WHAT THE TASK REQUIRES
All lines from the one containing "Task: Expand the 中华人民共和国海事局 switcher dropdown" through the last line of the listing below are to be copied exactly. Exclude the pictures.

RECORDS SHOWN
═══

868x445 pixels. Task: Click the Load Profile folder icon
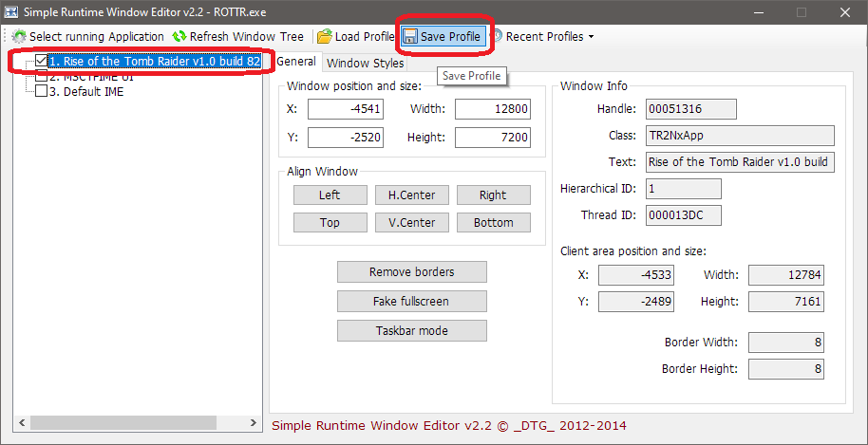pyautogui.click(x=324, y=37)
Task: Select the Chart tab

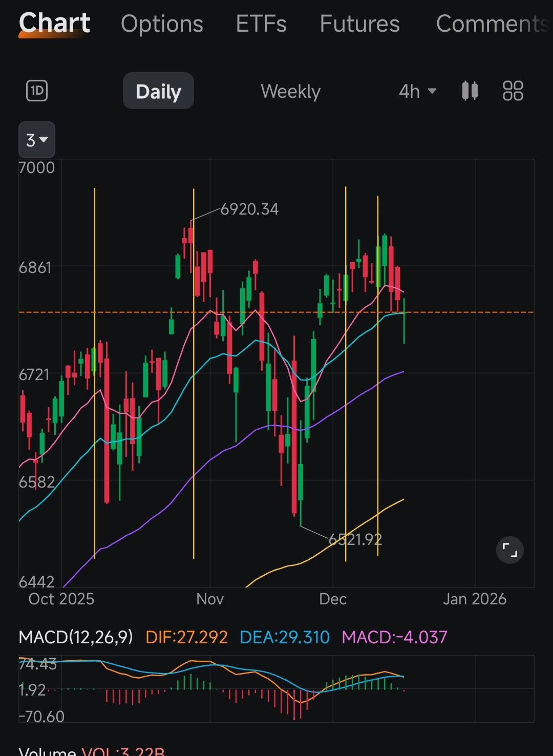Action: (x=54, y=24)
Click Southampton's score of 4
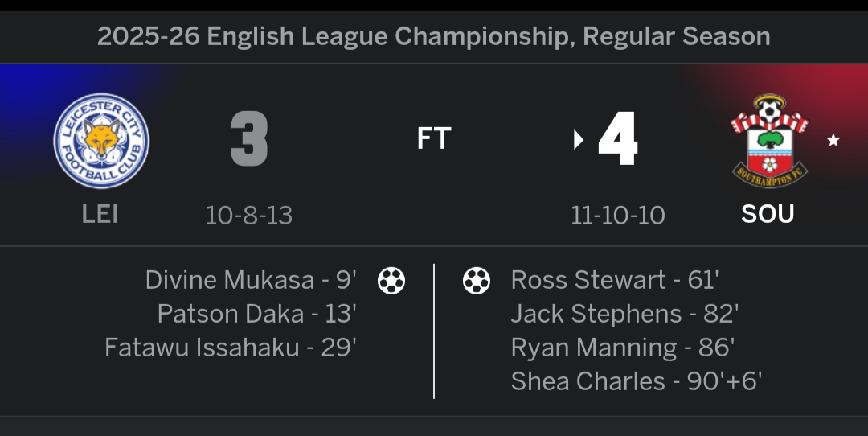Image resolution: width=868 pixels, height=436 pixels. 618,140
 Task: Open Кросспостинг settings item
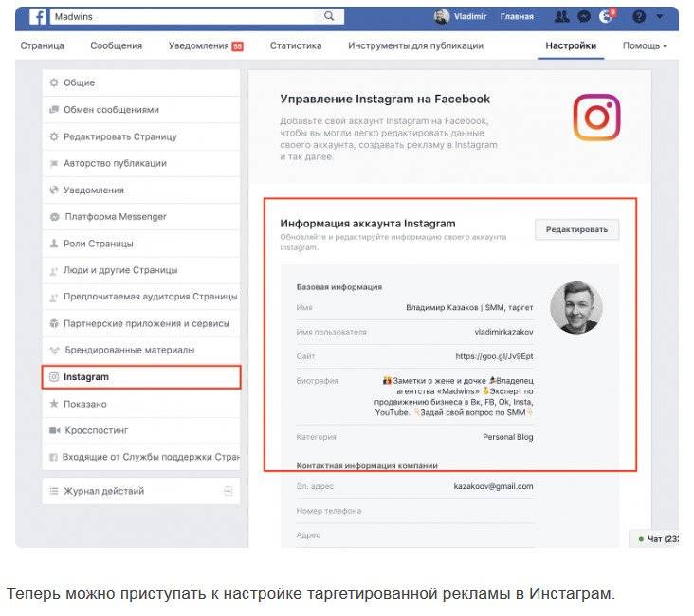click(141, 430)
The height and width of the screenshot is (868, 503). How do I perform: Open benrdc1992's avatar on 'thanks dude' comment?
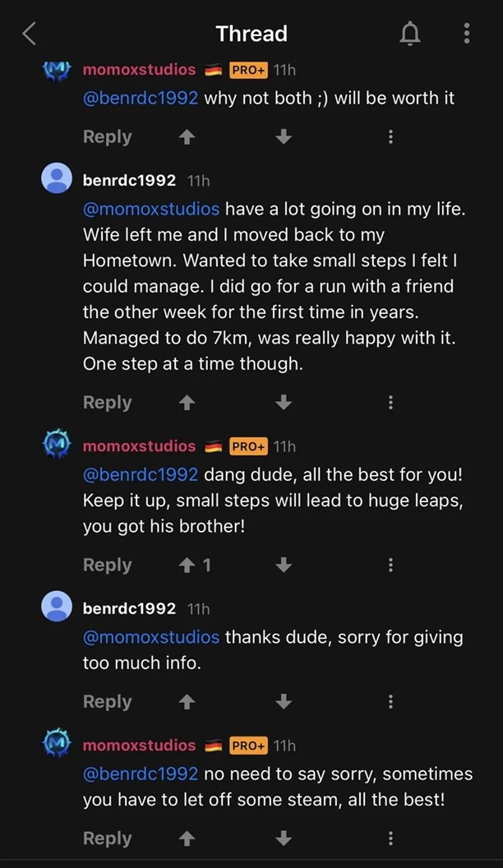pyautogui.click(x=57, y=607)
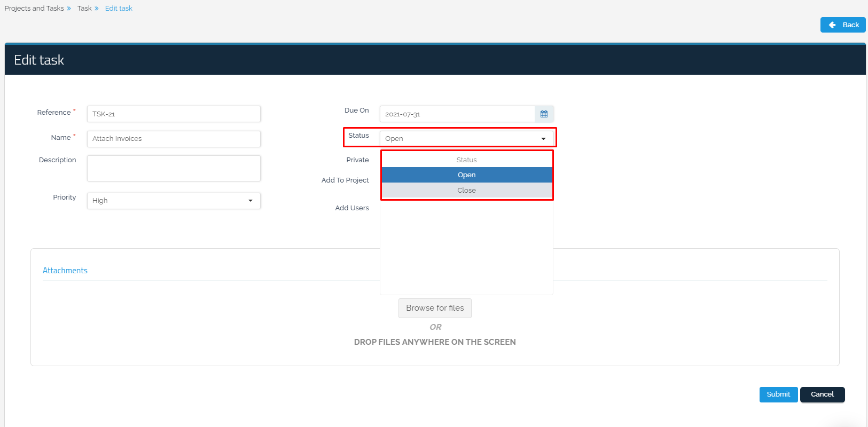Viewport: 868px width, 427px height.
Task: Click the Edit task breadcrumb
Action: 119,9
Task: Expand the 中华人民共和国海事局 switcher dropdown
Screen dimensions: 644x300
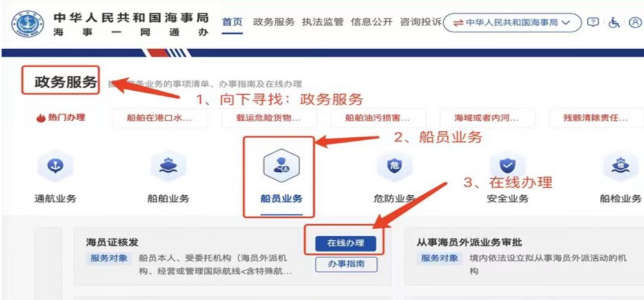Action: click(512, 23)
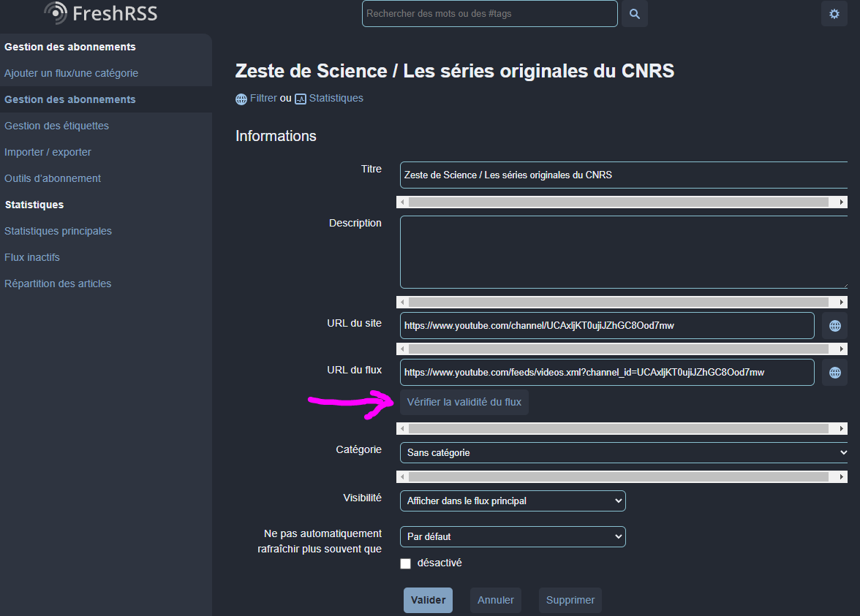
Task: Go to Ajouter un flux/une catégorie
Action: [x=71, y=73]
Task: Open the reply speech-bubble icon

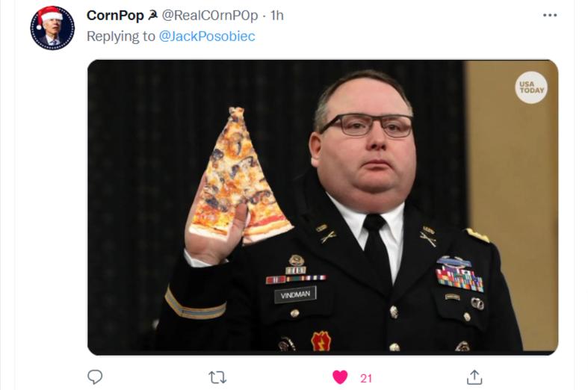Action: (x=95, y=377)
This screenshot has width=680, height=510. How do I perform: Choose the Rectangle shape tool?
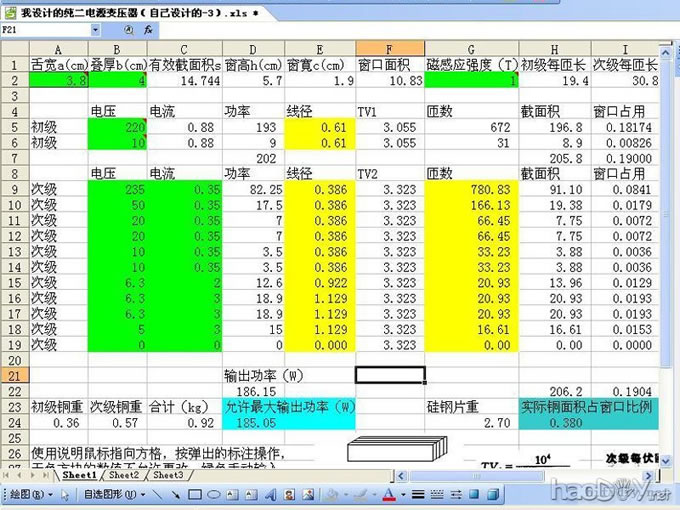point(194,495)
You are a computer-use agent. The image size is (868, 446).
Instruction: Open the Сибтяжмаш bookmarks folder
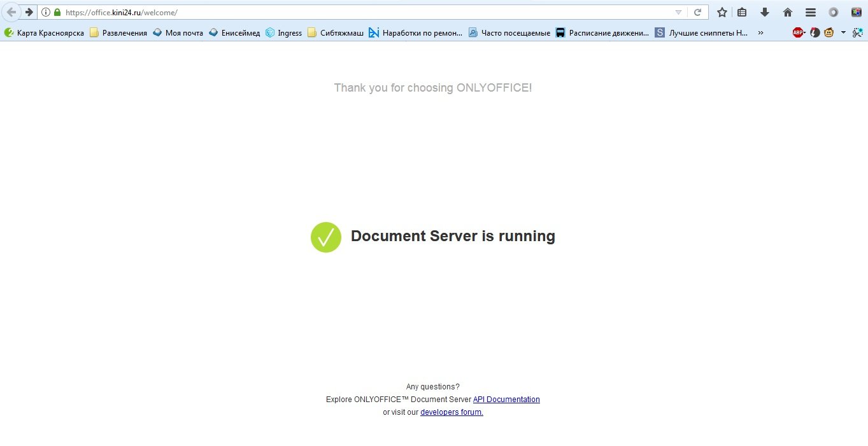(336, 32)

═══

THE ANSWER
Task: Expand the 中华人民共和国海事局 switcher dropdown
Screen dimensions: 644x300
Action: click(512, 23)
Task: Go to Ajouter un flux/une catégorie
Action: [x=71, y=73]
Task: Open the reply speech-bubble icon

Action: (x=95, y=377)
This screenshot has width=680, height=510. How do I perform: Choose the Rectangle shape tool?
point(194,495)
You are a computer-use agent. The image size is (868, 446).
Instruction: Open the Сибтяжмаш bookmarks folder
(336, 32)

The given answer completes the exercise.